Presentation Transcript

Budget 2018-19 Expectations:

Budget 2018-19 Expectations 10 Recommendations for the cbdt in respect of personal taxation matters

Budget Expectation # 1:

Budget Expectation # 1 Salaried persons are allowed to claim tax exemptions for the Leave Travel Allowance received by them from their employer if they go on vacation anywhere within India. This exemption is still allowed only for vacations within India. The travelling cost to visit some overseas destinations is cheaper than visiting tourist destinations in India. Therefore, it is recommended that the exemption should be allowed for both Indian destinations and foreign travel.

Budget Expectation # 2:

Budget Expectation # 2 Currently, an employee can claim deduction up to Rs . 15,000 for reimbursement of medical expenses obtained from the employer. This limit of Rs . 15,000 was introduced way back in the year 1999. In the last 18 years, cost of medical treatment has increased manifold but exemption limit has never been revised. It is recommended that the exemption limit on medical expenses should be raised to at least Rs . 50,000 per annum.

Budget Expectation # 3:

Budget Expectation # 3 Section 80C allows deduction of up to Rs.1,50,000 in respect of payment for life insurance policies, repayment of housing loan, PPF, children’s education expenses, so on and so forth. The threshold limit under this section in only Rs.1,50,000 which generally gets exhausted and very little money is left for investment in other schemes. Therefore, it is recommended that maximum deduction under Section 80C should be increased to Rs.2,50,000.

Budget Expectation # 4:

Budget Expectation # 4 The amount invested in FD with a maturity of 5 years or more qualifies for deduction under Section 80C. Interest received on such FDs is charged to tax in the hands of the investor. Since many banks have substantially reduced the rates of interest on FDs, the net return on investment after taxes is inadequate. Therefore, interest accruing on FDs up to reasonable threshold limit should be exempted from income-tax.

Budget Expectation # 5:

Budget Expectation # 5 From the last four years, basic exemption limit has remained same, i.e. Rs . 2.50 Lakhs. This year Government should increase the threshold limit.

Budget Expectation # 6:

Budget Expectation # 6 Employees switching jobs are often required to pay sum amount to the employer for not serving the entire notice period. It is a double whammy for the employees as they are required to pay the money to the employer & they are also not allowed to claim the deduction for such payment. In a recent case of NandinhoRebello v. DCIT [2017] 80 taxmann.com 297 (Ahmedabad – Trib.), the Tribunal held that tax shall be levied only on actual salary received by an employee. Therefore, it is recommended that Section 16 must be amended suitably to allow deduction of notice pay.

Budget Expectation # 7:

Budget Expectation # 7 Section 54 and 54F of Income Tax Act provides very little time to the taxpayers to invest in a new house. It allows up to 2 years to purchase a property and 3 years to construct it. Generally, for big project or township, the developers take minimum 5 years before handling over the possession of the property to the buyers. In that case, if a buyer gets the possession of new house after 3 years, he is not allowed to claim Sec. 54/54F exemption. Therefore, suitable amendment is needed to allow section 54/54F exemptions to genuine taxpayers who invest in a project developed by a builder registered under RERA.

Budget Expectation # 8:

Budget Expectation # 8 Till financial year 2004-05, an additional deduction, i.e. standard deduction, was available explicitly against salary income. It was withdrawn from assessment year 2006-07. There are various expenses that an employee incurs during the course of his employment for which no deduction is available to him. As per return filing statistics, maximum number of returns have been filed in Form ITR 1, which is generally used by salaried persons and pensioners to file their annual return of income.

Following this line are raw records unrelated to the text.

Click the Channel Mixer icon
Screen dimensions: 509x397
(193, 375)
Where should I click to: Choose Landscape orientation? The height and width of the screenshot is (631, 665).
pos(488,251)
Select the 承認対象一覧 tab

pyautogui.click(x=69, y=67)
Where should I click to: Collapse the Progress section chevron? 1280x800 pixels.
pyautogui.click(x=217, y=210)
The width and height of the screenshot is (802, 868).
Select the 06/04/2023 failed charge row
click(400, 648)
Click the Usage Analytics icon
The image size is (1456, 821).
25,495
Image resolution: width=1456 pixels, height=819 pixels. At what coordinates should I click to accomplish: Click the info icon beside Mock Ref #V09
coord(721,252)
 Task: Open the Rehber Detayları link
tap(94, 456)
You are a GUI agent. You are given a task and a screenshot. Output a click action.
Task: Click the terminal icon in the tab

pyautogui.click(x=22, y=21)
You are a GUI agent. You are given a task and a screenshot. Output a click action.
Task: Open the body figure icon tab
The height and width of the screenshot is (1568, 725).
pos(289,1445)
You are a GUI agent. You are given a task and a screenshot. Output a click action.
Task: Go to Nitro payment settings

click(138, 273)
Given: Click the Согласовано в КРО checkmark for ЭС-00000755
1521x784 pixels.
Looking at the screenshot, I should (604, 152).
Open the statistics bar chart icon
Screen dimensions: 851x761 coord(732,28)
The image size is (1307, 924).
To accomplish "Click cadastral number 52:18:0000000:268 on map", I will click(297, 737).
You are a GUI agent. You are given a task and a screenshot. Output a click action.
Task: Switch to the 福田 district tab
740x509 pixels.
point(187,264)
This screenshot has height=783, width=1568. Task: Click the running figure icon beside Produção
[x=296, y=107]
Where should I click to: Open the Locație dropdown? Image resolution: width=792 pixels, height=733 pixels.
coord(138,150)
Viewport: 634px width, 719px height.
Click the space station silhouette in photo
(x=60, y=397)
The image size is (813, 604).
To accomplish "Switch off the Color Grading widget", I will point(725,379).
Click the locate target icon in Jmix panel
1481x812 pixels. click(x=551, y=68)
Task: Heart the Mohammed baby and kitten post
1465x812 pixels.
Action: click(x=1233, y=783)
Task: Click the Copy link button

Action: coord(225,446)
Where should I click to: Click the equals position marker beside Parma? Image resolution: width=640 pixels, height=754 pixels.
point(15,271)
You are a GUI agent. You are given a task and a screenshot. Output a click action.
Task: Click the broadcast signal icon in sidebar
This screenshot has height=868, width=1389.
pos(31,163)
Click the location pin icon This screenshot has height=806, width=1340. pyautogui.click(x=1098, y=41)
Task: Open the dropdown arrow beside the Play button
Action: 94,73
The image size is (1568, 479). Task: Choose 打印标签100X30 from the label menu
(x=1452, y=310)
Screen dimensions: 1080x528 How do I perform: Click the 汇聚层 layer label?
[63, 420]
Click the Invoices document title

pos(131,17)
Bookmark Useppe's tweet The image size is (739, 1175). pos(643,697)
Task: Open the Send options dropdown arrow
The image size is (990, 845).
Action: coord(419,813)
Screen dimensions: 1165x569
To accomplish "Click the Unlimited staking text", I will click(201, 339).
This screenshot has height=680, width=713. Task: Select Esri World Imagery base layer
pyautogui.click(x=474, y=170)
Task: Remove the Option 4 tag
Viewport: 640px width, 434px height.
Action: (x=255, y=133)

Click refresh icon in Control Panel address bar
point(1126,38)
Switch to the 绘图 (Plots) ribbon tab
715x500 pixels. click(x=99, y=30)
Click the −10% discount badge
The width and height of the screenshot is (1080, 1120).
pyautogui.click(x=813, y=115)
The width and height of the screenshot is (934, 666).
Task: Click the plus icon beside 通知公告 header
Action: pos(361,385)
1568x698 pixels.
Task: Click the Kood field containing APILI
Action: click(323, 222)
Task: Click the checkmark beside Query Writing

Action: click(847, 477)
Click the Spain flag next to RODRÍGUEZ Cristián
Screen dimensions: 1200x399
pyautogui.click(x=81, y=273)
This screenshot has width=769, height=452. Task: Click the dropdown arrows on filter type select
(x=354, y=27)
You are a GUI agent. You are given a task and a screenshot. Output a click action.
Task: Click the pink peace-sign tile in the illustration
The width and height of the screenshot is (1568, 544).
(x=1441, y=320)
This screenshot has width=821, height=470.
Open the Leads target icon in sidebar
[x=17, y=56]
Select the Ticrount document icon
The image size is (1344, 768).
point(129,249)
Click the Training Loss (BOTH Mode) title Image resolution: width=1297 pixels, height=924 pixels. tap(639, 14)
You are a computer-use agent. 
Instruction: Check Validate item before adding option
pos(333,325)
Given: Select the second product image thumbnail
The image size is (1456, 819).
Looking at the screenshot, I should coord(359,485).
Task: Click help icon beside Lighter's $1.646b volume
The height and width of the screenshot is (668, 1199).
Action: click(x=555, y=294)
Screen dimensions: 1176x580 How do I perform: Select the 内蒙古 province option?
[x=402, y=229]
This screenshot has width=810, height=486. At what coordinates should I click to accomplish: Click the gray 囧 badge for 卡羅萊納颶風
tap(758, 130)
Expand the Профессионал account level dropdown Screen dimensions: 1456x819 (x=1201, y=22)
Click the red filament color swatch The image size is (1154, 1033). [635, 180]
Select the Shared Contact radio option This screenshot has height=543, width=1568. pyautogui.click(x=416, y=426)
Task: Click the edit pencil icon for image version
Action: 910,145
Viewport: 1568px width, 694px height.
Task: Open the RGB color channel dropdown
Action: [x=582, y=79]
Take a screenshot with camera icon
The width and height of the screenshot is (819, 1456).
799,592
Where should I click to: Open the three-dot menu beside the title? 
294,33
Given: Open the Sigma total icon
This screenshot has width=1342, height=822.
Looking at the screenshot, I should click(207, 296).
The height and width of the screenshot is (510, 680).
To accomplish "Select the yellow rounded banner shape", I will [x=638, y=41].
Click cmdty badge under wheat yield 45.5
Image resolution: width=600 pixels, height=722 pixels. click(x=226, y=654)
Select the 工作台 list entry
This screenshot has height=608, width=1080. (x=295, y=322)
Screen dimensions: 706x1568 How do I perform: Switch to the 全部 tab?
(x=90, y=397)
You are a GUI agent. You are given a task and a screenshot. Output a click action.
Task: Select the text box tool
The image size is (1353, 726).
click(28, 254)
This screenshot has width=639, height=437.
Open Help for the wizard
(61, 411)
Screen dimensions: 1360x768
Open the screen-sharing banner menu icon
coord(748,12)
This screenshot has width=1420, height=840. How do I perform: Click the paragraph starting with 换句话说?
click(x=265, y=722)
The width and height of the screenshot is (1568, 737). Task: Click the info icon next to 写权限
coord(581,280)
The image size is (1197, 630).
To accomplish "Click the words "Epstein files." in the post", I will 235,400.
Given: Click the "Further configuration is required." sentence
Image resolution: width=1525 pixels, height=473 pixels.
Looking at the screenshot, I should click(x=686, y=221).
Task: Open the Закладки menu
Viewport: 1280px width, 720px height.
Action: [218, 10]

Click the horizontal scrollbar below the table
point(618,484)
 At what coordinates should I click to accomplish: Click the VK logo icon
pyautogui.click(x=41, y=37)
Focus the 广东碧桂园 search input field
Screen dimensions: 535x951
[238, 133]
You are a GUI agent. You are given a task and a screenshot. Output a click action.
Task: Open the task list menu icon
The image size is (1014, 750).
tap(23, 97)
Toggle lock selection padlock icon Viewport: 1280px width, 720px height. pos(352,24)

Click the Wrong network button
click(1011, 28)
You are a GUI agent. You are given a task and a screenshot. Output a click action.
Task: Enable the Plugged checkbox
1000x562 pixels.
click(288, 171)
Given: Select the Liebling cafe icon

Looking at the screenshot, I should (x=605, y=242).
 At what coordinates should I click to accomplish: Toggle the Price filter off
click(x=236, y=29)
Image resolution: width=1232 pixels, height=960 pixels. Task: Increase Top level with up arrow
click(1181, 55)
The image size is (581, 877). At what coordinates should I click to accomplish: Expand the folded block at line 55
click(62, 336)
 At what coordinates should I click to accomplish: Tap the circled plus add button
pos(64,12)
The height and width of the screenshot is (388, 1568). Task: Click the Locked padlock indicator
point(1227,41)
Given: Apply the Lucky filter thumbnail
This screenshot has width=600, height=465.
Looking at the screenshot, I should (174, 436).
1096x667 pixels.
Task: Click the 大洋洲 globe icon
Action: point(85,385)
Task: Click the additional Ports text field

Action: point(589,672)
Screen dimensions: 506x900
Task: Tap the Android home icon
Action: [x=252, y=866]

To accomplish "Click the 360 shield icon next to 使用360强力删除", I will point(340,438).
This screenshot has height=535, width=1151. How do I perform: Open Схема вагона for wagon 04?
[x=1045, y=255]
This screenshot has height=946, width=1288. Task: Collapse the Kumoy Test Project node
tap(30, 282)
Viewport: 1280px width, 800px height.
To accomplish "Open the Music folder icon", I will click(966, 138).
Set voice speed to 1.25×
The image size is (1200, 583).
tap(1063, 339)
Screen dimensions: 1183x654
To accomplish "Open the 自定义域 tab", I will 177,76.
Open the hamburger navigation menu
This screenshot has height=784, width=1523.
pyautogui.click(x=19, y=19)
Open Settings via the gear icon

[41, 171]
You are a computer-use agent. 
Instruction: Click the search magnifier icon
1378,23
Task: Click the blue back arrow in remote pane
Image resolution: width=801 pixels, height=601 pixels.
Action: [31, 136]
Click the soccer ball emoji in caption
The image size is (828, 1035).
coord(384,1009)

Budget Expectation # 8 (Contd.):

Budget Expectation # 8 (Contd.) Salaried employees are always considered as one of the main contributors towards direct taxes. Govt. should allow some additional benefits to the salaried employees by reintroducing the standard deductions type of provisions.

Budget Expectation #9:

Budget Expectation #9 There are several allowances which are allowed to an employee by his employer which are exempt from tax up to certain threshold limits. These threshold limits are too insufficient as they were never revised, inter-alia, Children-Education Allowance is exempt up to Rs.100 per month, hostel expenditure is exempt up to Rs.300 per month, etc. The Govt. should immediately increase the threshold limits of these allowances and link them with inflation index.

Budget Expectation #10:

Budget Expectation #10 An employee is allowed exemptions from House Rent Allowance if he is paying rent for his residential house. Higher deductions are allowed to employees who are in four metropolitan cities, i.e. Mumbai, Delhi, Kolkata and Chennai. The rental charges for a house in cities like Bengaluru or Hyderabad are not less in contrast to aforesaid 4 metropolitan cities. Therefore, Govt. should also include many other cities in the category of higher exemptions for HRA in cities like, Bengaluru, Hyderabad, Pune, Ahmedabad, Jaipur, Noida, Gurgaon, etc .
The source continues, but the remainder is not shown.